Notificato il titolo e attestato il passaggio in giudicato, l’Amministrazione è rimasta inerte. La ricorrente ha allora proposto ricorso in ottemperanza per ottenere l’esecuzione del disposto e la nomina di un Commissario ad acta in caso di perdurante inottemperanza.

La Motivazione della Corte

Il Collegio ha verificato in via preliminare la sussistenza dei presupposti dell’ottemperanza. La sentenza ottemperanda è passata in giudicato per il verificarsi delle condizioni dell’art. 324 c.p.c., come attestato dalla cancelleria del Tribunale di Milano, ed è stata notificata in copia conforme presso la sede dell’Amministrazione.

Su questo punto il ricorso ha richiesto una regolarizzazione. Alla camera di consiglio dell’ottobre 2025 il Collegio aveva rilevato il mancato deposito della prova della notifica del duplicato informatico della sentenza, concedendo un termine alla difesa della ricorrente. La documentazione è stata poi depositata: ciò ha consentito di ritenere integrato il requisito probatorio della notifica del titolo esecutivo.

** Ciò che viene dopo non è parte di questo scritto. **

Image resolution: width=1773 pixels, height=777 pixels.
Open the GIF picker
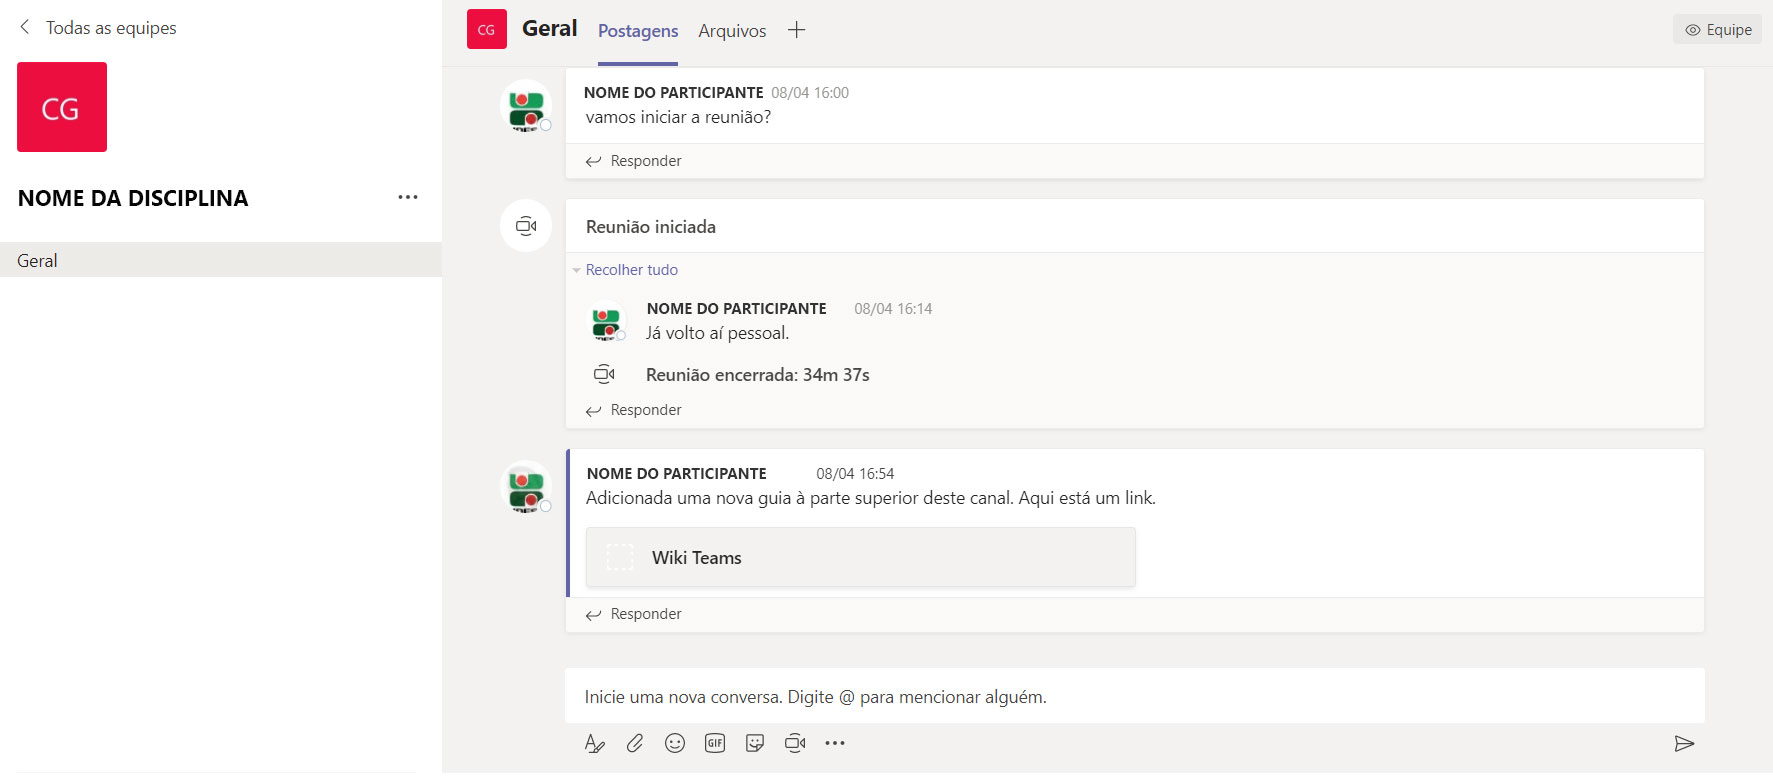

Il Collegio ha quindi applicato il termine dilatorio di 120 giorni previsto dall’art. 14 del d.l. n. 669 del 1996, quale lasso minimo che deve intercorrere tra la notifica del titolo esecutivo e l’avvio dell’esecuzione giudiziale. Richiamando Consiglio di Stato, V, 9 gennaio 2024, n. 309, il Tribunale ha qualificato come titolo esecutivo, ai sensi dell’art. 474 c.p.c., la sentenza dotata di attestazione di conformità. Nel caso concreto il termine risultava decorso alla data di proposizione del ricorso.

Poiché l’Amministrazione non ha fornito prova dell’integrale esecuzione del disposto, il ricorso è stato accolto: l’Amministrazione scolastica deve erogare alla ricorrente l’importo di € 500,00 per ciascun anno scolastico, per complessivi € 2.000,00, entro 90 giorni dalla notifica della sentenza.

Per l’ipotesi di persistente inottemperanza il Tribunale ha nominato fin d’ora Commissario ad acta il Direttore Generale della Ragioneria Territoriale dello Stato di Milano, Monza e Brianza, che assumerà le funzioni solo se investito dal creditore dopo la scadenza del termine e provvederà entro i successivi 60 giorni. Trattandosi di funzioni rientranti nei compiti istituzionali di un dipendente già preposto alla gestione della spesa pubblica, non è dovuto alcun compenso. Le spese di lite seguono la soccombenza e sono liquidate in € 800,00, oltre oneri e rifusione del contributo unificato, con pagamento diretto ai difensori dichiaratisi antistatari.

Nota della Redazione

Ogni decisione citata è verificata sul provvedimento originale. Quando il documento può essere legittimamente ripubblicato senza esporre dati personali, mettiamo a disposizione anche il testo integrale.